• Records contained in a dataset:
|---|

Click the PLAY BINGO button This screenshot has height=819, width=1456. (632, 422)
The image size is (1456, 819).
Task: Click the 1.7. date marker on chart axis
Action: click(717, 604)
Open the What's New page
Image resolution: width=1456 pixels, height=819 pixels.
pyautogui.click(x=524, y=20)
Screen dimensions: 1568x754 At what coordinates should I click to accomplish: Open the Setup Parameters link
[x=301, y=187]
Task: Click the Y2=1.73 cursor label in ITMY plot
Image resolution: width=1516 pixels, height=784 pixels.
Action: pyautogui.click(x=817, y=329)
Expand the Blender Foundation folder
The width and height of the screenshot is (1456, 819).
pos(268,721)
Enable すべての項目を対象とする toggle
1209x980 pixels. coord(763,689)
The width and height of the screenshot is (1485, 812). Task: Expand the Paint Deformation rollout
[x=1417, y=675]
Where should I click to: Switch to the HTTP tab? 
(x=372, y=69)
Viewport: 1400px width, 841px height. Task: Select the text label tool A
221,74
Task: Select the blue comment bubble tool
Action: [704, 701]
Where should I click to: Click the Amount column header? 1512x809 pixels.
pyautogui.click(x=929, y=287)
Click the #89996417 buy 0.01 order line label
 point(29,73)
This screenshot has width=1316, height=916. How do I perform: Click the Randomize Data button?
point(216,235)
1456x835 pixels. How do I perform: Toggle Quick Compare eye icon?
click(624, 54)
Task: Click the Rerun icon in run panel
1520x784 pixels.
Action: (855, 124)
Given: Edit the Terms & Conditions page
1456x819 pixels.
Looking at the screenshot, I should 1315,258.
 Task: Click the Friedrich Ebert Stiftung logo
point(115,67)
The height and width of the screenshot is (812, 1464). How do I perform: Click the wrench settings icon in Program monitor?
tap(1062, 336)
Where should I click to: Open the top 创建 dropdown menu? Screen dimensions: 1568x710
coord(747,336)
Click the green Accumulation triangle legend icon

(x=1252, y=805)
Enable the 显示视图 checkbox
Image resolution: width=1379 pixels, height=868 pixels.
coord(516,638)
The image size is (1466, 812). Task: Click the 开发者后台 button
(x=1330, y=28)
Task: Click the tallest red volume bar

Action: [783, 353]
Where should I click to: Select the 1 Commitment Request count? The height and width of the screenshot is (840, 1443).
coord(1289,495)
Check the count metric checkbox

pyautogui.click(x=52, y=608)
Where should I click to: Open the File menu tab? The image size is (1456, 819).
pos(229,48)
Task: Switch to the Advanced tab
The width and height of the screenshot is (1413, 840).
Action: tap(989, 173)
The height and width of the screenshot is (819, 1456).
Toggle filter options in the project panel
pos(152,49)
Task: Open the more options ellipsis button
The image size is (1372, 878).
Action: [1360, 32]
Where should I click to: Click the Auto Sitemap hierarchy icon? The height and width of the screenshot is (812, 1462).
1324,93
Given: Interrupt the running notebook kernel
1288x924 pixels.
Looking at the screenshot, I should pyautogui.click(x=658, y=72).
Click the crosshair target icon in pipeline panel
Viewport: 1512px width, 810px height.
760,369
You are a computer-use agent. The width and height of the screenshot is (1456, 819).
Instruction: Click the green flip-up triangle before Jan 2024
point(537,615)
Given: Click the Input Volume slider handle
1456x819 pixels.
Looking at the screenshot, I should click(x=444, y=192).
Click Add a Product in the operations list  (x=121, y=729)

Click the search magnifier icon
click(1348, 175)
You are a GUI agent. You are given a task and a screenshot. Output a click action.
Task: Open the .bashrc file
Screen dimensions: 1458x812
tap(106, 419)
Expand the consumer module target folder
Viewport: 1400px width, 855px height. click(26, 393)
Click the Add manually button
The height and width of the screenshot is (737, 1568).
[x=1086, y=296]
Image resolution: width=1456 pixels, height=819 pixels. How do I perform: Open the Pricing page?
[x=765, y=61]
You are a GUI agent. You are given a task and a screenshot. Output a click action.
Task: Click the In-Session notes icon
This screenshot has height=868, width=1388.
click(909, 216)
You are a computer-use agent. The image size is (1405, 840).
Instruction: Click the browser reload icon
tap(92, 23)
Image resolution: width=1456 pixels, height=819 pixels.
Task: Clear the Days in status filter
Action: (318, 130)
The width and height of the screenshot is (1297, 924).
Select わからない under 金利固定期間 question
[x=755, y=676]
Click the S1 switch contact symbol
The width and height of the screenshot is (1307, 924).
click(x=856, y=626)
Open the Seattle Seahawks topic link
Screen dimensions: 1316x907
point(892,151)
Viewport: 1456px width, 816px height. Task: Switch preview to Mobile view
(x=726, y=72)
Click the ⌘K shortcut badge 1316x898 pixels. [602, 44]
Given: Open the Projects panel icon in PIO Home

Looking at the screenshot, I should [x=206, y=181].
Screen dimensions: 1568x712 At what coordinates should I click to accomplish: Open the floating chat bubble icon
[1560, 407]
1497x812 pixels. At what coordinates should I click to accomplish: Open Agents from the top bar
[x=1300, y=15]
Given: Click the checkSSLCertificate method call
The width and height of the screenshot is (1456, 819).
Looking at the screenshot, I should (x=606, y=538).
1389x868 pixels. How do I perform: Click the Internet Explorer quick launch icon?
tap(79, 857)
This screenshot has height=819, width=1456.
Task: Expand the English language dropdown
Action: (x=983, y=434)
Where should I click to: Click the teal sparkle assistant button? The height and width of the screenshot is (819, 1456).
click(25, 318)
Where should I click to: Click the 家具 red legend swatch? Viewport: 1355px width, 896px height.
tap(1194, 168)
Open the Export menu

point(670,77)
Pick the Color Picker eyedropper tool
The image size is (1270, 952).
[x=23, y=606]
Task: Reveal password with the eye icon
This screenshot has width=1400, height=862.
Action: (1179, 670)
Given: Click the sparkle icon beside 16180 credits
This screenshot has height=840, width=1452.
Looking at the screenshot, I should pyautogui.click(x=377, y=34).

|---|

Check every line of the data for the word "computer". The response is the count alone.

2